Below are several records. Retype exactly those lines running from the one with "Given: Collapse the Shop ASICS panel chevron" through the one with "Given: Click the fourth", end lines included, and no others.

[Records drawn from a dataset]

——

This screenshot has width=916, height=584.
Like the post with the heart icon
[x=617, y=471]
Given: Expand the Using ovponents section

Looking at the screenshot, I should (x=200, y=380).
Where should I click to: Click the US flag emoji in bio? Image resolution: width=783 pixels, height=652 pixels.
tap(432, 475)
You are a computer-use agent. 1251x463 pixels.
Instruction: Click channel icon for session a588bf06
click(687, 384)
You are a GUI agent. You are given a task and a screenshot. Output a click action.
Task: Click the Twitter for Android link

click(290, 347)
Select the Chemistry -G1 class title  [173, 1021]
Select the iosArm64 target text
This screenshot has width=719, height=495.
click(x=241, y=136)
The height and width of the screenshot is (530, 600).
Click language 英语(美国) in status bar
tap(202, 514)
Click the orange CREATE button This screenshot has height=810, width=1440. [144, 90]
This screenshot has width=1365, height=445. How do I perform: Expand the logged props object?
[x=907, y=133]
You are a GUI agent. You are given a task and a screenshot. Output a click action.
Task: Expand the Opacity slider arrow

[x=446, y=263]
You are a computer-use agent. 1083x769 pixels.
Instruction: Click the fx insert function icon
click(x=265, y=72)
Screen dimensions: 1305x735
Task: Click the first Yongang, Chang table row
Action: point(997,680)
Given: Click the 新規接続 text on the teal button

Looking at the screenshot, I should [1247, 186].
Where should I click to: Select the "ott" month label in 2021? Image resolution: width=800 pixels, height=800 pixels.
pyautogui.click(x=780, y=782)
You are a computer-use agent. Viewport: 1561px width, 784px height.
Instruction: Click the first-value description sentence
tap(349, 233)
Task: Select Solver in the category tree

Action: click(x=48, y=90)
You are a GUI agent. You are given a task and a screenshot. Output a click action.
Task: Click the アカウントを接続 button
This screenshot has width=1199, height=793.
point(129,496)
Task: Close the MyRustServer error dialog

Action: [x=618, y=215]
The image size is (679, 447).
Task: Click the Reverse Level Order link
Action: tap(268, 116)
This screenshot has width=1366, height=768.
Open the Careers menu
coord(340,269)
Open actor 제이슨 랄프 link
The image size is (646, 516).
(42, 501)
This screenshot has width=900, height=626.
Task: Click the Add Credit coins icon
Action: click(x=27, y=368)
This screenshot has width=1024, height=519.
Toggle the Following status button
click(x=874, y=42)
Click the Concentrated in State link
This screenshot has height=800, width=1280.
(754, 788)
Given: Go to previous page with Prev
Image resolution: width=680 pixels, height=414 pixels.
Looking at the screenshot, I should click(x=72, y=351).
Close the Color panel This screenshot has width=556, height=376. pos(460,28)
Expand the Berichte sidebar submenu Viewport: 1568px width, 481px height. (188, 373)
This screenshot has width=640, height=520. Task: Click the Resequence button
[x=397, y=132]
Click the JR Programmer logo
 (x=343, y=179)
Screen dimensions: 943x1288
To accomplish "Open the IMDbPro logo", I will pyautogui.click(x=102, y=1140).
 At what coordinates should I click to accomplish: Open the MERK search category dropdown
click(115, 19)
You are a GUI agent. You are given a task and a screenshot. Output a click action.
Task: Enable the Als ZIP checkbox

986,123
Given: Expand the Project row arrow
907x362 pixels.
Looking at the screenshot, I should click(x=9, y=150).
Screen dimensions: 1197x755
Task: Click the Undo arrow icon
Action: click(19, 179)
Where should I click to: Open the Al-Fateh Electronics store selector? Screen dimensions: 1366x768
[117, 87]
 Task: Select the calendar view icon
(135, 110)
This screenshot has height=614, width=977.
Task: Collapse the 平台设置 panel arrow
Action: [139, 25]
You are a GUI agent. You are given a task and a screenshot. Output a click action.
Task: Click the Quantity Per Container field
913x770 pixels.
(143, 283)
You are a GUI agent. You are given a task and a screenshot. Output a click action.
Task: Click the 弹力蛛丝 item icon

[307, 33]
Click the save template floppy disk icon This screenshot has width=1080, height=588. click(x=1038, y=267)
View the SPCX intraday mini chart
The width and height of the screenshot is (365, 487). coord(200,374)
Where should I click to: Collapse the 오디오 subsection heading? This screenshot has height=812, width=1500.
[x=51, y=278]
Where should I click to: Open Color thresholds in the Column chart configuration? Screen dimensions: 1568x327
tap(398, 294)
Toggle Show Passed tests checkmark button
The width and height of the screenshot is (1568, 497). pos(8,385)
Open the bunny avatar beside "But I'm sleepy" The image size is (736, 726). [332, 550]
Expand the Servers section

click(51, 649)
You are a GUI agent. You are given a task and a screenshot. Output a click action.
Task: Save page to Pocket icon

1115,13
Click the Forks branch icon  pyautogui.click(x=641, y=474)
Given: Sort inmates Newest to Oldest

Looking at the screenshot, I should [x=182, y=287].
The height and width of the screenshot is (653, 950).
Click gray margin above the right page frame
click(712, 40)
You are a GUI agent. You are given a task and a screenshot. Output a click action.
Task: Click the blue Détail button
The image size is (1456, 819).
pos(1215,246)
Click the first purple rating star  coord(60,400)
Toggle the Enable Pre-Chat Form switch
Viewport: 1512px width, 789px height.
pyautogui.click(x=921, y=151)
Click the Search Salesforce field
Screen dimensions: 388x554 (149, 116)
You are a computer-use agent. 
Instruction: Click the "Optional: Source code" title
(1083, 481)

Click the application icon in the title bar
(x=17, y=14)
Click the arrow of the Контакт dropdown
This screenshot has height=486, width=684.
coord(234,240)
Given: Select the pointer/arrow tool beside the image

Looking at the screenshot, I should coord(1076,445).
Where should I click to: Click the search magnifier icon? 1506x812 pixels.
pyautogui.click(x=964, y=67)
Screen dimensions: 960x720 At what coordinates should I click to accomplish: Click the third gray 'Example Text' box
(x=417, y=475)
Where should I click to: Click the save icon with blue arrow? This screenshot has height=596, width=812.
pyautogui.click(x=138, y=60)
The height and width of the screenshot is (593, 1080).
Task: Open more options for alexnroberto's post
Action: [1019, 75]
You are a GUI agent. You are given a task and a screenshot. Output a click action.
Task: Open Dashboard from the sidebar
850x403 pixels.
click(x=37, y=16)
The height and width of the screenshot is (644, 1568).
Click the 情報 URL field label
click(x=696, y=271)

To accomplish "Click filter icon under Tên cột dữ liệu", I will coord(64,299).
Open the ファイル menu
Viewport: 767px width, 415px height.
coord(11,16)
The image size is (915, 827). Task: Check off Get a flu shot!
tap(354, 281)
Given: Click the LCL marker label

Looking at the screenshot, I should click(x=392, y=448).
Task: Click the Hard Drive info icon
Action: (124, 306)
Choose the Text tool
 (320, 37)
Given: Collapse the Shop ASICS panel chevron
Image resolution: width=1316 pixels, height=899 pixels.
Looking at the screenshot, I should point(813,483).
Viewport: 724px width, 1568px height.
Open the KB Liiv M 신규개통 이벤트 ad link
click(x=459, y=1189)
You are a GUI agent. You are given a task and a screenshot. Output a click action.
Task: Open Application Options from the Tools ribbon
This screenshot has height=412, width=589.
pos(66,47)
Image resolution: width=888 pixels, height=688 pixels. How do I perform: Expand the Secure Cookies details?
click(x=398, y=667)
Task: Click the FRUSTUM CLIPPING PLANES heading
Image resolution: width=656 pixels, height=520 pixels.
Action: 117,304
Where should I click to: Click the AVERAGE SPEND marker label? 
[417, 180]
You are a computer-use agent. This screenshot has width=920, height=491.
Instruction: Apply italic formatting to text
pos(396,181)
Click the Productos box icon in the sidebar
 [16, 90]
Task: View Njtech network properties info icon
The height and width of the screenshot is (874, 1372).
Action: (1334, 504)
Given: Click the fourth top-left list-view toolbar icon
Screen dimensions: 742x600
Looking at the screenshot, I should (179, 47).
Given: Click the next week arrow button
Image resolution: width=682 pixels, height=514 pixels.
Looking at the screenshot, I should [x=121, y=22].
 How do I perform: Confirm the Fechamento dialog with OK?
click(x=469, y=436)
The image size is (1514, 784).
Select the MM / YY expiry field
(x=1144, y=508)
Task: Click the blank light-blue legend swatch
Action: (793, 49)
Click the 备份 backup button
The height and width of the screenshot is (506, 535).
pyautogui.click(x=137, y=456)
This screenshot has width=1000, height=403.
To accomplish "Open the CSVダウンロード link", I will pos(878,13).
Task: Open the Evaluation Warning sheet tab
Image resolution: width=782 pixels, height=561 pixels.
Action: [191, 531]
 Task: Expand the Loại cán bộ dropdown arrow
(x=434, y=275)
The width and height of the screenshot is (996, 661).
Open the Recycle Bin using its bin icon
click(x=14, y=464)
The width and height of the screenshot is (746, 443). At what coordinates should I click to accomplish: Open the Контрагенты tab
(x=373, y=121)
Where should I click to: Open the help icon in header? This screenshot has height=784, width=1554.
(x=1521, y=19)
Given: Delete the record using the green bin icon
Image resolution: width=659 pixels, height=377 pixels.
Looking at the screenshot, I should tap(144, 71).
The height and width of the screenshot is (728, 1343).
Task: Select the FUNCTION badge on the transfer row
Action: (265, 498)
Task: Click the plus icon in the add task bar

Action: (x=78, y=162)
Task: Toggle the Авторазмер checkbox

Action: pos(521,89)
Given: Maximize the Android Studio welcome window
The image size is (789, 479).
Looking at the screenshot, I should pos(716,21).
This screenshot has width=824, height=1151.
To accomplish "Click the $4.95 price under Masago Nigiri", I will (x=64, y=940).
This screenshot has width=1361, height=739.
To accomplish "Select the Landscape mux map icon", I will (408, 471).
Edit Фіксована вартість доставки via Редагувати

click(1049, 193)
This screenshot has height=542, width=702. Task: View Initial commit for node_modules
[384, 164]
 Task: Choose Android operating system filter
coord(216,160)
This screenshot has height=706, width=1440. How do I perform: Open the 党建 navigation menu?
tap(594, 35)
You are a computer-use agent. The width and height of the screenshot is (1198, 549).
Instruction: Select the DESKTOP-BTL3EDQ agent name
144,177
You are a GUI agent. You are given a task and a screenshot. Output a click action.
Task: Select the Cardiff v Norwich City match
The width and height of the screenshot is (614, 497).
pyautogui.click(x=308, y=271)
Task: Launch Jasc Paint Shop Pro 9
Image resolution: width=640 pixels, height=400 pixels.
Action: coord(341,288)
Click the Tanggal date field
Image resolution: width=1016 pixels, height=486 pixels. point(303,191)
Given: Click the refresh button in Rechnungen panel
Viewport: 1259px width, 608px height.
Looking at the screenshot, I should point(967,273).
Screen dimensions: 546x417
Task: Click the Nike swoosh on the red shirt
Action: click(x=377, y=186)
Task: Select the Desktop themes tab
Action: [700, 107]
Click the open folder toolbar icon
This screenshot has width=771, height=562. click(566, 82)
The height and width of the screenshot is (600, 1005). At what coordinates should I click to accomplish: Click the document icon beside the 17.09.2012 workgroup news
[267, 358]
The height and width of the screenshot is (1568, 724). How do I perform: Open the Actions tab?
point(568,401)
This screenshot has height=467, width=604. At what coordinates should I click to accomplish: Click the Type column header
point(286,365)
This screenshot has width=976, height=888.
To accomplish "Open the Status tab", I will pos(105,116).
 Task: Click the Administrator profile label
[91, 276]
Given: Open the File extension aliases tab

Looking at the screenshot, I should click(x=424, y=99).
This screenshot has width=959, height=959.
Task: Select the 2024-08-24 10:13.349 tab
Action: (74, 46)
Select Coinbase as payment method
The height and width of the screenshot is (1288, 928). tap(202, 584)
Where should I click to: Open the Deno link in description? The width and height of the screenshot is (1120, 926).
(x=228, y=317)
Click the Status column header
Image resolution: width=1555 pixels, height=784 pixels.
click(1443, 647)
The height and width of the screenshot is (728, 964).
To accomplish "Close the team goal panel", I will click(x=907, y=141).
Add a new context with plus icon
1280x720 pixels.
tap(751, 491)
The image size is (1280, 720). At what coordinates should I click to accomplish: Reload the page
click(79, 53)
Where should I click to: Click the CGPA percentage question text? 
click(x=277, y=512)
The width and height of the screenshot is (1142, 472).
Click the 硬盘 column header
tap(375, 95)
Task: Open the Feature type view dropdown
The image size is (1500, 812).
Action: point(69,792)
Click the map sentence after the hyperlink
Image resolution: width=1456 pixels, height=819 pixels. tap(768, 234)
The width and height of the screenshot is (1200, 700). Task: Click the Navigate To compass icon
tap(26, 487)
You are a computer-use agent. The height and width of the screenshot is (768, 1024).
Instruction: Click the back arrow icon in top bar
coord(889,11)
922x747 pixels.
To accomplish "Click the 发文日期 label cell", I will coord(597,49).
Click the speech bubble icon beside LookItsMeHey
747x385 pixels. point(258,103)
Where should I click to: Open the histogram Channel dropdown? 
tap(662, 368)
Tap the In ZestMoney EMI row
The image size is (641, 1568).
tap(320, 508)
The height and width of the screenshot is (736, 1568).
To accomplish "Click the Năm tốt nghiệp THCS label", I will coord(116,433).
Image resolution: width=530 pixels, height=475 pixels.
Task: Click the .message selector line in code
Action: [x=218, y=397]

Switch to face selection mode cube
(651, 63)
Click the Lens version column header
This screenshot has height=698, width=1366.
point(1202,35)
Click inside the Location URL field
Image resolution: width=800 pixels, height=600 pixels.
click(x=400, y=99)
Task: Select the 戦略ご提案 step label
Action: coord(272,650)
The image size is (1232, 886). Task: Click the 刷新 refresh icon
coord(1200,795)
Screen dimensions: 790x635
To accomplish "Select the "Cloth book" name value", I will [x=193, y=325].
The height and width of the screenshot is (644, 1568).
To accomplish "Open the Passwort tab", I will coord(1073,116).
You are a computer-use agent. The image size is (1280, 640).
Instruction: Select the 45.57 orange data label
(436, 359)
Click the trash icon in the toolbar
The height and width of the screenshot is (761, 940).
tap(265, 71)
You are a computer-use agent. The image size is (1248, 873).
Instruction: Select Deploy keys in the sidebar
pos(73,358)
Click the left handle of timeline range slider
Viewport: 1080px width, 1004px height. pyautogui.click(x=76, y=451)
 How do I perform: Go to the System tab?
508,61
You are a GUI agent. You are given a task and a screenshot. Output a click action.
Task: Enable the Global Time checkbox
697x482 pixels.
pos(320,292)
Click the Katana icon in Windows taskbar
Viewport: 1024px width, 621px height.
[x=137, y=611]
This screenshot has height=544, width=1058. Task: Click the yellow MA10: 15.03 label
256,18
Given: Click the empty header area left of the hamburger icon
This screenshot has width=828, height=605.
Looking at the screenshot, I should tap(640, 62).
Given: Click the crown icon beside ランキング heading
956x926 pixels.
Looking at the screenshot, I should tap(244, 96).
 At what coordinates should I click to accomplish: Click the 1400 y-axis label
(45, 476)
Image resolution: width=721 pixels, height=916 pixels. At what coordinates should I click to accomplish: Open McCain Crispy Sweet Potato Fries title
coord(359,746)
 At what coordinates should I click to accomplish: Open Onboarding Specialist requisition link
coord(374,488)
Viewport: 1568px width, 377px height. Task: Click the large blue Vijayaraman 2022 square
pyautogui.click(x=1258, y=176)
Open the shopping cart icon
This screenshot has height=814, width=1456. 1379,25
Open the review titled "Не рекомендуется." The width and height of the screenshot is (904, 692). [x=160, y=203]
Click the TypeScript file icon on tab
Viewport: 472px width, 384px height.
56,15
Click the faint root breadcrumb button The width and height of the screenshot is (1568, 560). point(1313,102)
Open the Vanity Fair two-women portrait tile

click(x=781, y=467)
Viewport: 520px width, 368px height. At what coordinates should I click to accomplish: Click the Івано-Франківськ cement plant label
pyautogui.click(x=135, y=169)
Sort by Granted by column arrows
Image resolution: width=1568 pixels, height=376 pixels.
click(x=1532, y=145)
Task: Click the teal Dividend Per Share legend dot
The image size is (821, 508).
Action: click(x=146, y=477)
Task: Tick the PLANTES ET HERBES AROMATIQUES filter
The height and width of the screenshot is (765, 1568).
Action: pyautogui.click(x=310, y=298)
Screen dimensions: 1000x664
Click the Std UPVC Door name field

——

PROBLEM SOLUTION:
Given: Collapse the Shop ASICS panel chevron
Image resolution: width=1316 pixels, height=899 pixels.
Looking at the screenshot, I should point(813,483).
Viewport: 724px width, 1568px height.
Open the KB Liiv M 신규개통 이벤트 ad link
click(x=459, y=1189)
You are a GUI agent. You are given a task and a screenshot. Output a click action.
Task: Open Application Options from the Tools ribbon
This screenshot has height=412, width=589.
pos(66,47)
Image resolution: width=888 pixels, height=688 pixels. How do I perform: Expand the Secure Cookies details?
click(x=398, y=667)
Task: Click the FRUSTUM CLIPPING PLANES heading
Image resolution: width=656 pixels, height=520 pixels.
Action: 117,304
Where should I click to: Click the AVERAGE SPEND marker label? 
[417, 180]
You are a computer-use agent. This screenshot has width=920, height=491.
Instruction: Apply italic formatting to text
pos(396,181)
Click the Productos box icon in the sidebar
 [16, 90]
Task: View Njtech network properties info icon
The height and width of the screenshot is (874, 1372).
Action: (1334, 504)
Given: Click the fourth top-left list-view toolbar icon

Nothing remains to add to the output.